* Task description *
Reproduce the rows below line for line, changing nothing.

────

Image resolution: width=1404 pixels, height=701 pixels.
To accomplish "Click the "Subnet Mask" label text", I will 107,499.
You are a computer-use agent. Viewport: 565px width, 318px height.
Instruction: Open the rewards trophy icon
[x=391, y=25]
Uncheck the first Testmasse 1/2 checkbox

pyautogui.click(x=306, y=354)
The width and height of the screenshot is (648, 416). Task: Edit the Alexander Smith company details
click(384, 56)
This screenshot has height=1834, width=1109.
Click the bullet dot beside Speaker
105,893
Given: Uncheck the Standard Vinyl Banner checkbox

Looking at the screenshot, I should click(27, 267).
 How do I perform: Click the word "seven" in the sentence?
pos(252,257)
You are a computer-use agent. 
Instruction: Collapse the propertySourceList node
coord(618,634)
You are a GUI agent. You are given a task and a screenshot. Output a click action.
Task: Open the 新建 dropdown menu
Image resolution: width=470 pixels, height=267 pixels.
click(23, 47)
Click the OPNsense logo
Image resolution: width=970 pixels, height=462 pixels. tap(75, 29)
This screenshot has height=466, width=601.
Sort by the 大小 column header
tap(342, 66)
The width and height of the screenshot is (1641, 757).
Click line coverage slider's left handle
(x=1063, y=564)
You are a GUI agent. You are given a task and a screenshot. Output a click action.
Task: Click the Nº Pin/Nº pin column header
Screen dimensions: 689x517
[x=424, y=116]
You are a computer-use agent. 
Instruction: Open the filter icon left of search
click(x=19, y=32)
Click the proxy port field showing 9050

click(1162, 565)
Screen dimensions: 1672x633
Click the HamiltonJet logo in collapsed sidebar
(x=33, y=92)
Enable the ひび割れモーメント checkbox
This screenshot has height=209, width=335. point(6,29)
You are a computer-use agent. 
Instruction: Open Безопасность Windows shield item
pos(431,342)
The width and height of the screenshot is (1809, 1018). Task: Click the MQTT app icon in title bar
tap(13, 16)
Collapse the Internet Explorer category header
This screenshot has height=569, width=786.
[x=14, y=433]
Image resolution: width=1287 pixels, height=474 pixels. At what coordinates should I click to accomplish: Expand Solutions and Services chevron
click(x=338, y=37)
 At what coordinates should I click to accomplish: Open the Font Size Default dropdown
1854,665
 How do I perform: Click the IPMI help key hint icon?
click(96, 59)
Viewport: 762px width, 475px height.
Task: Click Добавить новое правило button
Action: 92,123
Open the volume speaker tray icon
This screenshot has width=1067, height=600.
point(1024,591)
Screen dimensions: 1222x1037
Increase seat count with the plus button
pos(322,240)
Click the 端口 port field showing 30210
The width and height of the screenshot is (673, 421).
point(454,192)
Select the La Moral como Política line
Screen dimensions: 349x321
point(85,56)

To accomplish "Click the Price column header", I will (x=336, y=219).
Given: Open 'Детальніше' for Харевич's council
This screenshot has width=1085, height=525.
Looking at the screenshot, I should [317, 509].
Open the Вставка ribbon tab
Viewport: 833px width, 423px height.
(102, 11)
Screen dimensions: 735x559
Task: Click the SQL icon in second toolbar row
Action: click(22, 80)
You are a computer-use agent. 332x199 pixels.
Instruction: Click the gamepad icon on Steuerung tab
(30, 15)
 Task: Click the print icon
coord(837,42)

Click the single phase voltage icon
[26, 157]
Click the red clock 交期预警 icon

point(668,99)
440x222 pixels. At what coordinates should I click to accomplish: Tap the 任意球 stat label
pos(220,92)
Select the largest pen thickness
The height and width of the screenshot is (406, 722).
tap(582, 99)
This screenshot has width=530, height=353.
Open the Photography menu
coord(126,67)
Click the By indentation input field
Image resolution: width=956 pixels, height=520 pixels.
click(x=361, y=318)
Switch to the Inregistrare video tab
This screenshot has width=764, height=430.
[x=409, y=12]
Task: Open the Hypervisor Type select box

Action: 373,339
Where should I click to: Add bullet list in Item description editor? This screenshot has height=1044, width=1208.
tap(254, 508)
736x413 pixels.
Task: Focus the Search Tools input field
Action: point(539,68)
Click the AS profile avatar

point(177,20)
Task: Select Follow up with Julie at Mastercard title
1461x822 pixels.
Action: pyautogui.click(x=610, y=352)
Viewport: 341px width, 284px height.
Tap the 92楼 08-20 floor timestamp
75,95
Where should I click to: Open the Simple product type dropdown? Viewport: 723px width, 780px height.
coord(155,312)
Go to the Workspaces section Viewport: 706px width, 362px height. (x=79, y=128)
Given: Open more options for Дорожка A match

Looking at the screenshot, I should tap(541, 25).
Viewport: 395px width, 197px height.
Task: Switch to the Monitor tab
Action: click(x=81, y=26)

────

* Solution for this exercise *
Image resolution: width=1404 pixels, height=701 pixels.
To accomplish "Click the "Subnet Mask" label text", I will 107,499.
You are a computer-use agent. Viewport: 565px width, 318px height.
Instruction: Open the rewards trophy icon
[x=391, y=25]
Uncheck the first Testmasse 1/2 checkbox

pyautogui.click(x=306, y=354)
The width and height of the screenshot is (648, 416). Task: Edit the Alexander Smith company details
click(384, 56)
This screenshot has height=1834, width=1109.
Click the bullet dot beside Speaker
105,893
Given: Uncheck the Standard Vinyl Banner checkbox

Looking at the screenshot, I should click(27, 267).
 How do I perform: Click the word "seven" in the sentence?
pos(252,257)
You are a computer-use agent. 
Instruction: Collapse the propertySourceList node
coord(618,634)
You are a GUI agent. You are given a task and a screenshot. Output a click action.
Task: Open the 新建 dropdown menu
Image resolution: width=470 pixels, height=267 pixels.
click(23, 47)
Click the OPNsense logo
Image resolution: width=970 pixels, height=462 pixels. tap(75, 29)
This screenshot has height=466, width=601.
Sort by the 大小 column header
tap(342, 66)
The width and height of the screenshot is (1641, 757).
Click line coverage slider's left handle
(x=1063, y=564)
You are a GUI agent. You are given a task and a screenshot. Output a click action.
Task: Click the Nº Pin/Nº pin column header
Screen dimensions: 689x517
[x=424, y=116]
You are a computer-use agent. 
Instruction: Open the filter icon left of search
click(x=19, y=32)
Click the proxy port field showing 9050

click(1162, 565)
Screen dimensions: 1672x633
Click the HamiltonJet logo in collapsed sidebar
(x=33, y=92)
Enable the ひび割れモーメント checkbox
This screenshot has height=209, width=335. point(6,29)
You are a computer-use agent. 
Instruction: Open Безопасность Windows shield item
pos(431,342)
The width and height of the screenshot is (1809, 1018). Task: Click the MQTT app icon in title bar
tap(13, 16)
Collapse the Internet Explorer category header
This screenshot has height=569, width=786.
[x=14, y=433]
Image resolution: width=1287 pixels, height=474 pixels. At what coordinates should I click to accomplish: Expand Solutions and Services chevron
click(x=338, y=37)
 At what coordinates should I click to accomplish: Open the Font Size Default dropdown
1854,665
 How do I perform: Click the IPMI help key hint icon?
click(96, 59)
Viewport: 762px width, 475px height.
Task: Click Добавить новое правило button
Action: 92,123
Open the volume speaker tray icon
This screenshot has width=1067, height=600.
point(1024,591)
Screen dimensions: 1222x1037
Increase seat count with the plus button
pos(322,240)
Click the 端口 port field showing 30210
The width and height of the screenshot is (673, 421).
point(454,192)
Select the La Moral como Política line
Screen dimensions: 349x321
point(85,56)

To accomplish "Click the Price column header", I will (x=336, y=219).
Given: Open 'Детальніше' for Харевич's council
This screenshot has width=1085, height=525.
Looking at the screenshot, I should [317, 509].
Open the Вставка ribbon tab
Viewport: 833px width, 423px height.
(102, 11)
Screen dimensions: 735x559
Task: Click the SQL icon in second toolbar row
Action: click(22, 80)
You are a computer-use agent. 332x199 pixels.
Instruction: Click the gamepad icon on Steuerung tab
(30, 15)
 Task: Click the print icon
coord(837,42)

Click the single phase voltage icon
[26, 157]
Click the red clock 交期预警 icon

point(668,99)
440x222 pixels. At what coordinates should I click to accomplish: Tap the 任意球 stat label
pos(220,92)
Select the largest pen thickness
The height and width of the screenshot is (406, 722).
tap(582, 99)
This screenshot has width=530, height=353.
Open the Photography menu
coord(126,67)
Click the By indentation input field
Image resolution: width=956 pixels, height=520 pixels.
click(x=361, y=318)
Switch to the Inregistrare video tab
This screenshot has width=764, height=430.
[x=409, y=12]
Task: Open the Hypervisor Type select box

Action: 373,339
Where should I click to: Add bullet list in Item description editor? This screenshot has height=1044, width=1208.
tap(254, 508)
736x413 pixels.
Task: Focus the Search Tools input field
Action: point(539,68)
Click the AS profile avatar

point(177,20)
Task: Select Follow up with Julie at Mastercard title
1461x822 pixels.
Action: pyautogui.click(x=610, y=352)
Viewport: 341px width, 284px height.
Tap the 92楼 08-20 floor timestamp
75,95
Where should I click to: Open the Simple product type dropdown? Viewport: 723px width, 780px height.
coord(155,312)
Go to the Workspaces section Viewport: 706px width, 362px height. (x=79, y=128)
Given: Open more options for Дорожка A match

Looking at the screenshot, I should tap(541, 25).
Viewport: 395px width, 197px height.
Task: Switch to the Monitor tab
Action: click(x=81, y=26)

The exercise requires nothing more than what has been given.